P2P investors told to get tax advice
Peer-to-peer investors should seek advice on their tax obligations before they start investing, Inland Revenue says.
Tuesday, February 9th 2016, 2:00PM
by Susan Edmunds
Questions had been asked over whether investors could claim peer-to-peer loan defaults and fees charged by the platforms against their investment income, for tax purposes.
One investor said: “As both service fees and charge-offs seemed to be becoming material amounts, it must be relevant for the return from a Harmoney investment if taxable income allows for them.”
Inland Revenue said the tax treatment would depend on the status of the investors but peer-to-peer investors had the same tax obligations as anyone else who was lending money.
“Generally, for the lender to be able to claim expenses relating to their lending, such as commissions and other fees, they would need to be in the business of lending. As for defaults – generally if a loan is not repaid there is no deduction for the loss of capital,” a spokesperson said.

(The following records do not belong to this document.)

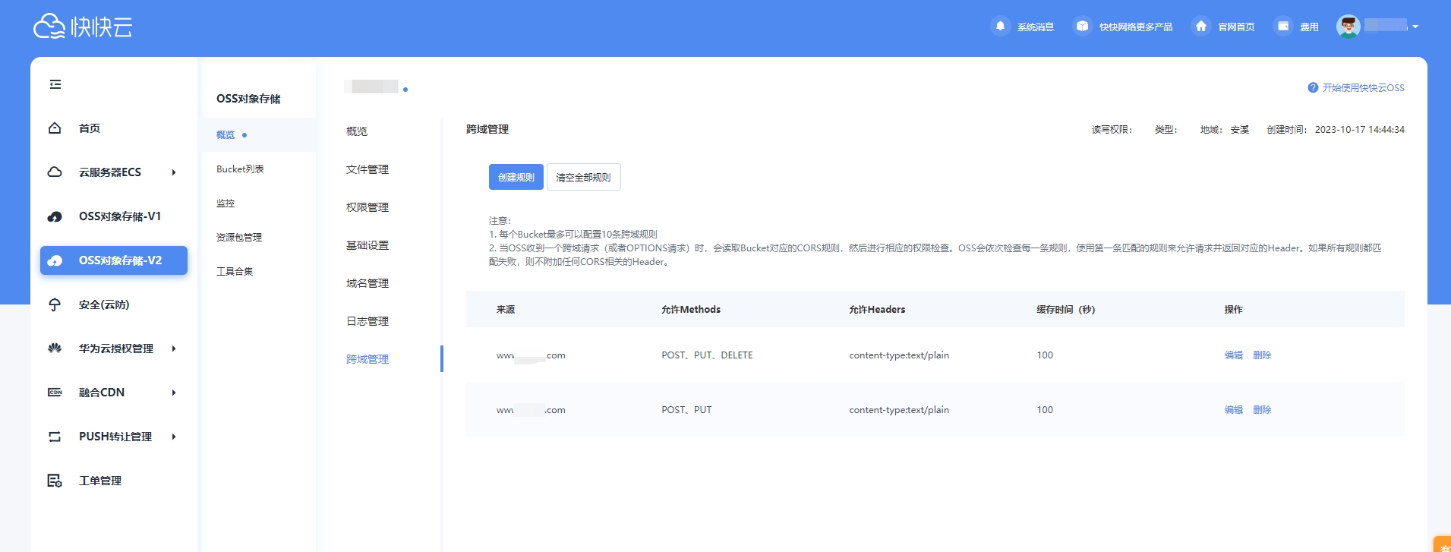Delete the POST, PUT rule
The width and height of the screenshot is (1451, 552).
(1262, 410)
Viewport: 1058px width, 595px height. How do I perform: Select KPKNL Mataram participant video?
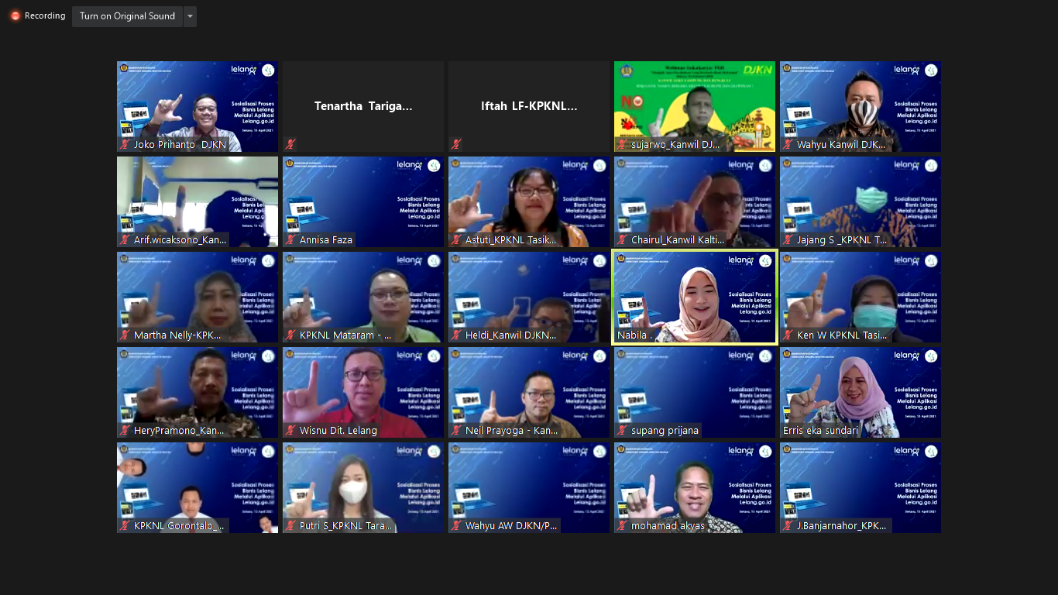[x=363, y=294]
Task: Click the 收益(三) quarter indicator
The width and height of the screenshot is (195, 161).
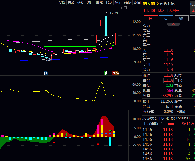Action: click(x=148, y=112)
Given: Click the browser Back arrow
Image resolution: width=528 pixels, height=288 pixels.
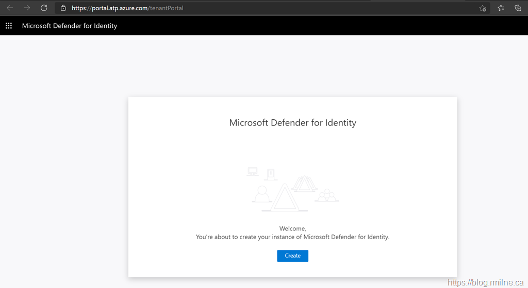Looking at the screenshot, I should coord(10,8).
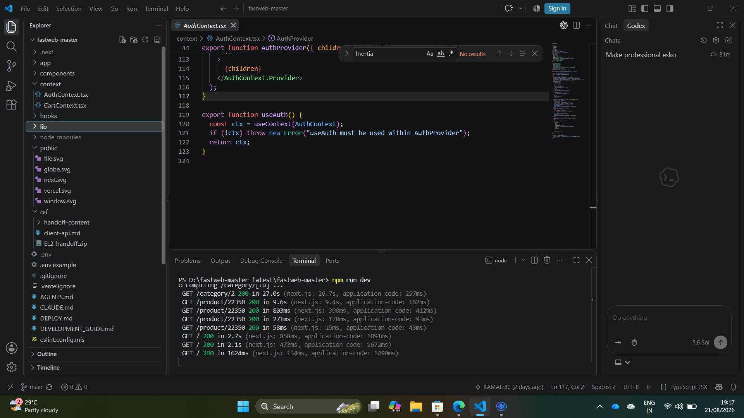Click the Sign In button
744x418 pixels.
[x=557, y=9]
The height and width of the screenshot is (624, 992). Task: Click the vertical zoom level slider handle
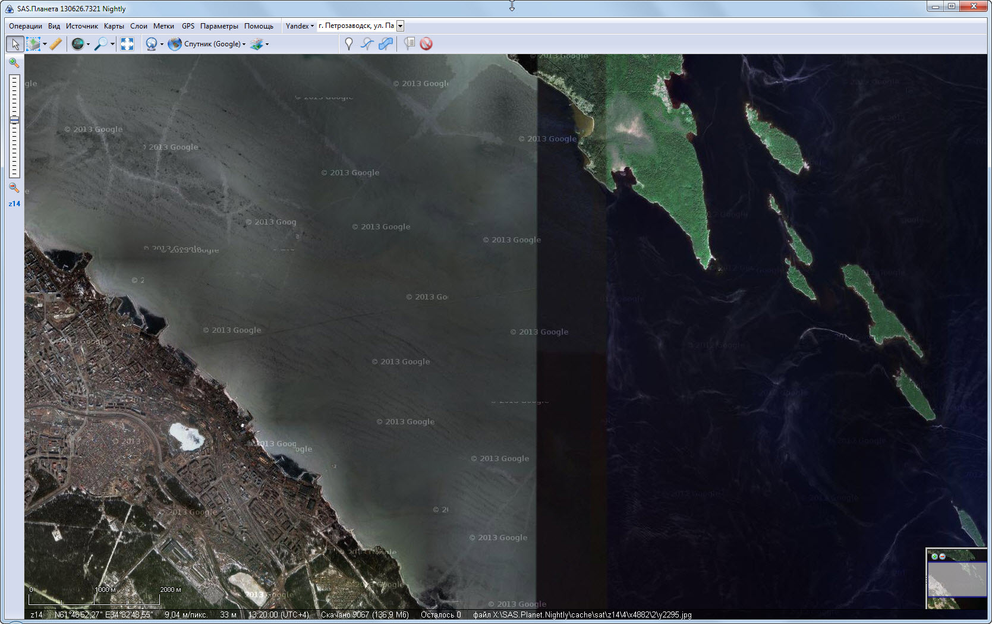[x=14, y=120]
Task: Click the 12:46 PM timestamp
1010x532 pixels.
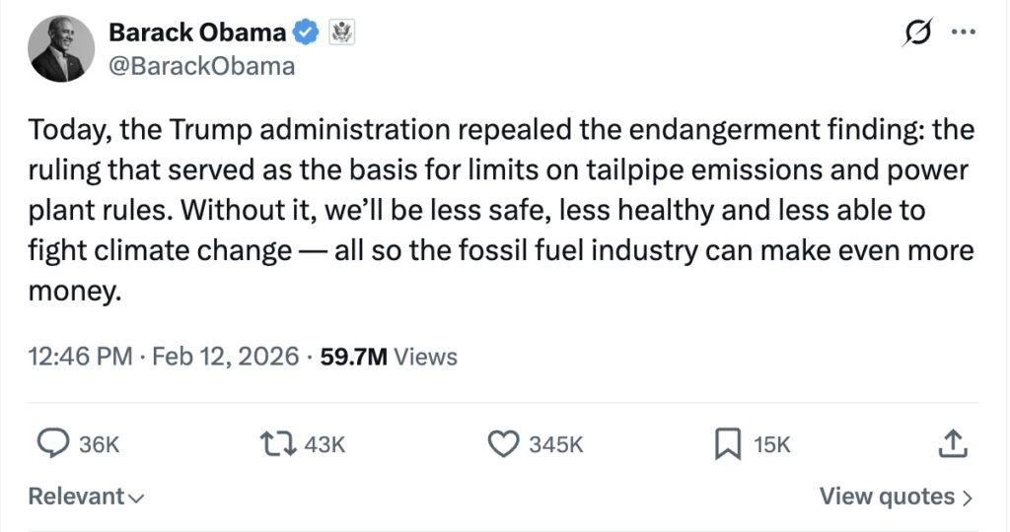Action: pyautogui.click(x=80, y=356)
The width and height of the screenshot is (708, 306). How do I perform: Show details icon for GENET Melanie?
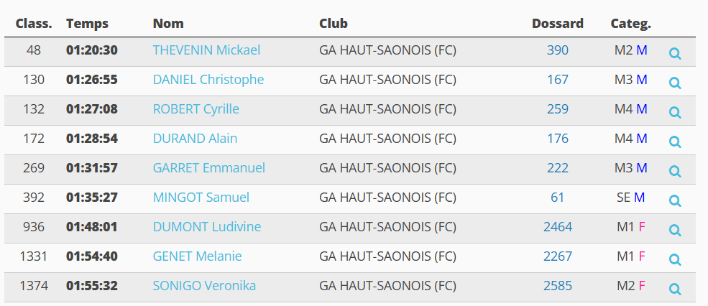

A capital loss in an investment in equities or bonds would not be deductible.
She said anyone who was considering getting into peer-to-peer lending should take advice from a tax adviser or accountant before doing so.
A borrower would need to have used the loan for business purposes if they were to claim a deduction of fees or interest paid.
John Bolton, of Squirrel Money said tax deductibility was not an issue for his investors because the reserve fund covered any capital losses. Squirrel investors pay tax on the interest they receive net of the platform’s fees. “By definition the fees are deductible because they are taken off before the interest is paid.”